Knesset Votes To Move Ahead With Gaza Pullout

This article is from the archive of The New York Sun before the launch of its new website in 2022. The Sun has neither altered nor updated such articles but will seek to correct any errors, mis-categorizations or other problems introduced during transfer.

The New York Sun

TEL AVIV, Israel – Reviled by right-wing demonstrators who hope to defeat his plan to evacuate all Jewish settlers from the Gaza Strip and some from the West Bank, Prime Minister Sharon scored a significant victory yesterday in the Knesset when it voted to remove the final political hurdle to evacuation by striking down legislation that would have delayed any action for a year. The voting results underlined the wide public support Mr. Sharon enjoys here.


Also yesterday, Israelis followed closely a standoff between thousands of demonstrators demanding to march toward the main Jewish cluster of settlements in Gaza, known as Gush Katif. Since Monday night, entire families of settler supporters have waited in the summer heat surrounded by 20,000 police officers in a southern village just a few miles from Gaza, Kfar Maimon, for a chance to protest Mr. Sharon’s separation plan.


[At about midnight yesterday, opponents of Israel’s pullout abandoned their efforts and headed home, according to the Associated Press.]


In a battle of wills, both sides yesterday made a play to sway public opinion toward their respective causes. The settlers’ march on Gush Katif was orchestrated to coincide with yesterday’s Knesset vote.


Even as some members of the ruling Likud party voted in favor of the proposed legislation to postpone evacuation, and others, such as Mr. Sharon’s rival, Finance Minister Benjamin Netanyahu, were absent at the vote, the anti-separation move was defeated 69-41.

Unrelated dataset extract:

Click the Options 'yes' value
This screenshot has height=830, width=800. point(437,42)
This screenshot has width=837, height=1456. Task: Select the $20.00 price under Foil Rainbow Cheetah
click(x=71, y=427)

“This is proof that the Knesset and the public support the separation plan,” Mr. Sharon told reporters after the vote. He vowed to begin evacuation “as planned” on August 15. As for the settlers, he said, “I understand their pain and I love them. I hope we will be able to get over this episode and return to unity. We are one people.”

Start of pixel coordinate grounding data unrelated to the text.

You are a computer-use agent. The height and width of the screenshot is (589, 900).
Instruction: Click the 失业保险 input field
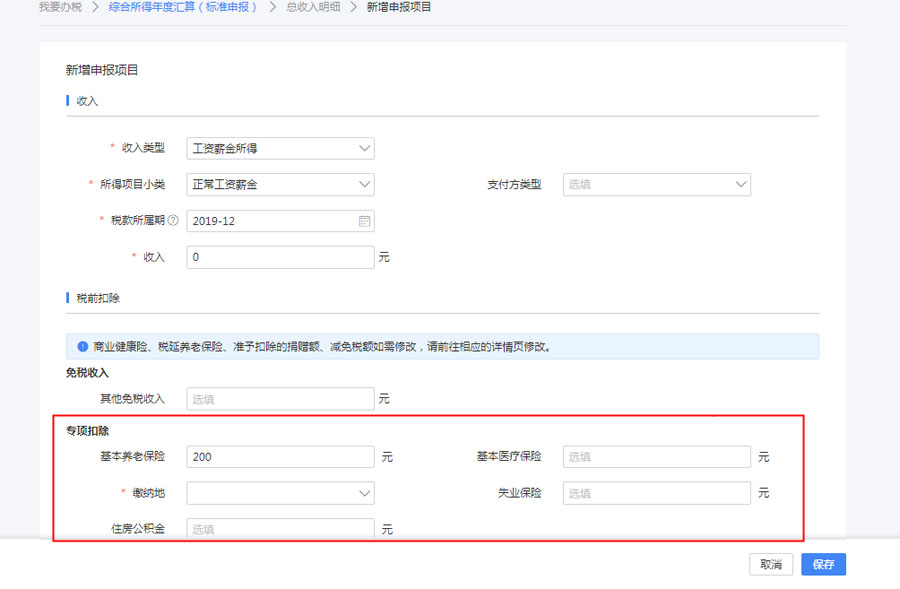click(656, 493)
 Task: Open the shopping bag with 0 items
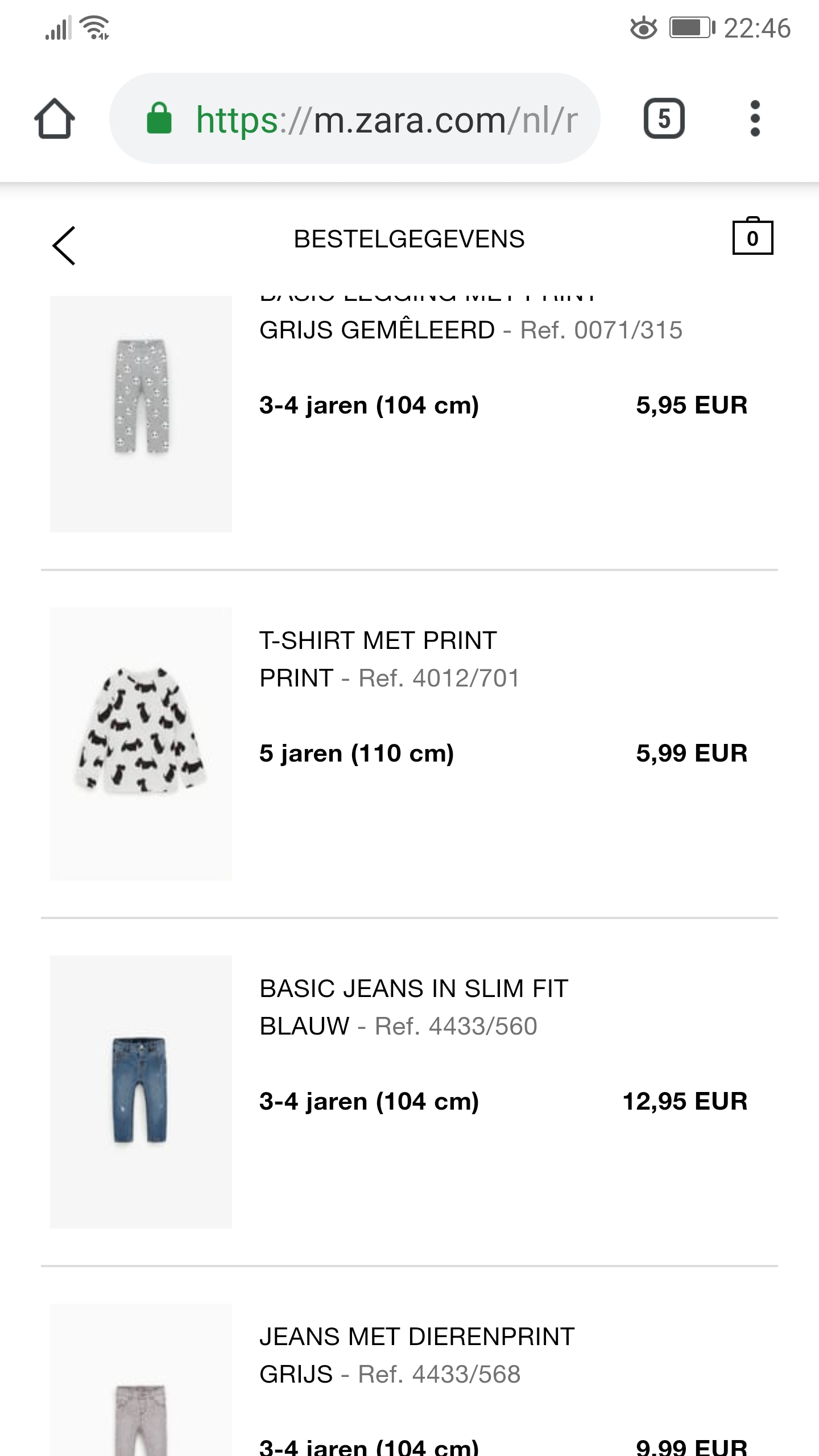(752, 237)
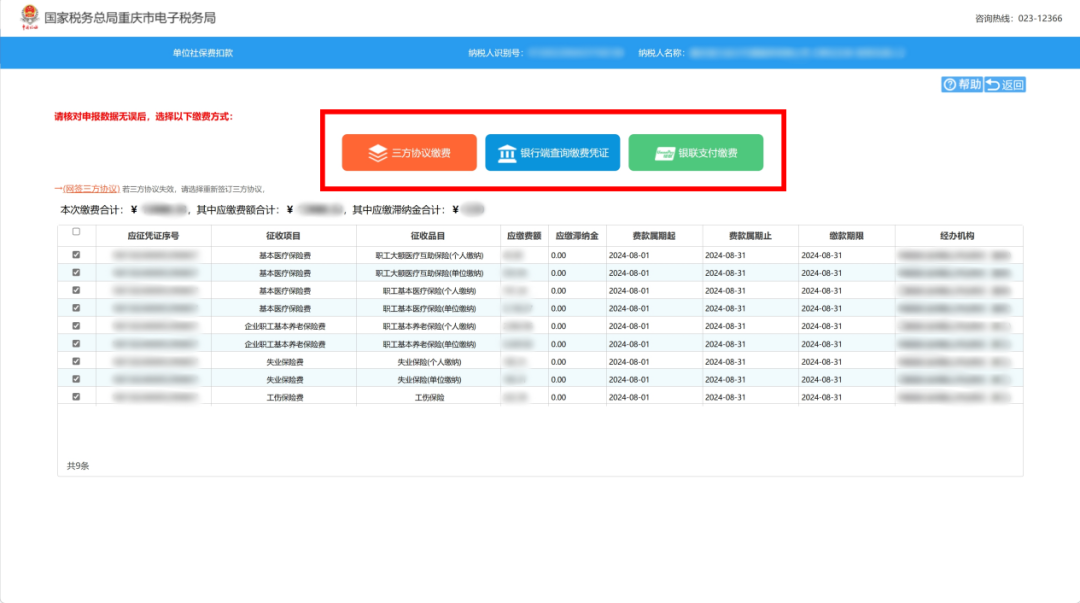Toggle the select-all checkbox in table header
The image size is (1080, 603).
[77, 232]
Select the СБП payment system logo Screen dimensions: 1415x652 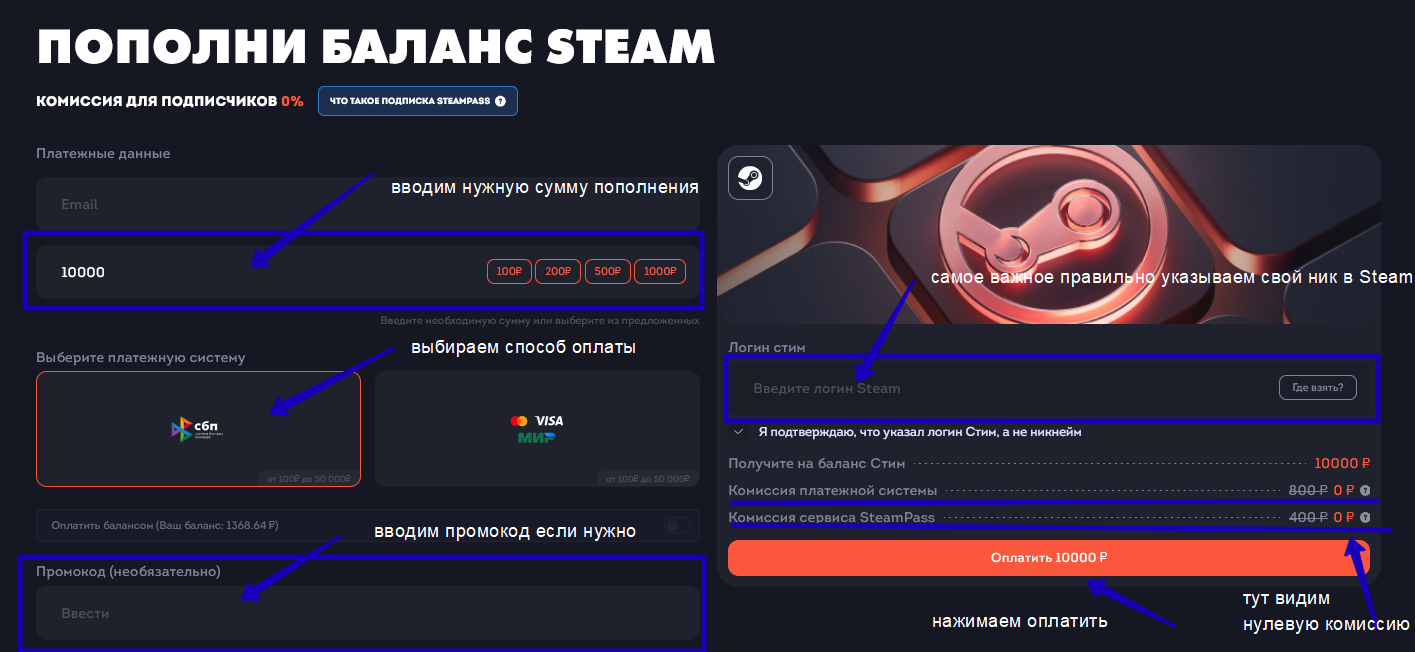(x=198, y=430)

Yesterday marked five months since the separation plan was first approved by the Knesset and some politicians said that the government now has the legal authority to enact it immediately. “If it is possible, we should do it,” the Israeli vice prime minister, Shimon Peres of the Labor party, told Israel Radio.


According to a multisided pact signed yesterday, agricultural greenhouses in Gush Katif are to be transferred to Gaza Palestinian Arab villagers and monetary compensation to Israelis will be backed by Washington.


In Gaza, armed street battles between the Palestinian Arab ruling Fatah party’s armed forces and Hamas operatives started up again yesterday, despite a cease-fire agreement reached early yesterday morning. The Palestinian Authority, controlled by Fatah, insisted it alone should handle Gush Katif’s assets once they are transferred to Arab control, but Hamas has demanded to be included as well.


The drama at Kfar Maimon, meanwhile, entered its fourth day yesterday. Camping on the private lawns and gardens of supportive residents, the demonstrators hope to march to Gush Katif, where they could join up with the 8,000 Gaza settlers whom the government has vowed to evacuate. Last night, the settlers’ leaders broke off negotiations with the southern district police chief, Uri Barlev, demanding to negotiate with the top commanders of the army and police.


They would not be allowed to go to Gaza, which the government declared a closed security zone last week. “If they do, blood will be spilled,” Deputy Prime Minister Ehud Olmert told Channel 2 television.


Settler leaders insisted that their campaign is nonviolent. “We don’t want to be triumphant over the army,” Knesset Member Yitzhak Levy of the National Religious Party, who lives in Kfar Maimon, told the Sun.


Mr. Sharon was the main target of the demonstrators’ ire. One-time allies chanted about “the Sharon family,” hinting at alleged political corruption by the prime minister’s sons. Until yesterday, Mr. Sharon avoided public appearances. “This is not directed at him personally,” Mr. Sharon’s spokesman, Raanan Gissin, told the Sun. “This is directed at the nation’s rule of law.”


Now that the battle over Gush Katif is all but over – and the government has won – the settlers are making a stand against possible future evacuations.


Today Mr. Sharon plans to visit Ariel, a large Jewish town beyond the line marking the pre-1967 Israeli border, which Palestinian Arabs claim as theirs. The visit is meant to appease the right and signal – as Secretary of State Rice lands here – that Mr. Sharon intends to leave several settlement clusters under Jewish control. Many settlers fear that he plans to evacuate Jews from most other West Bank areas.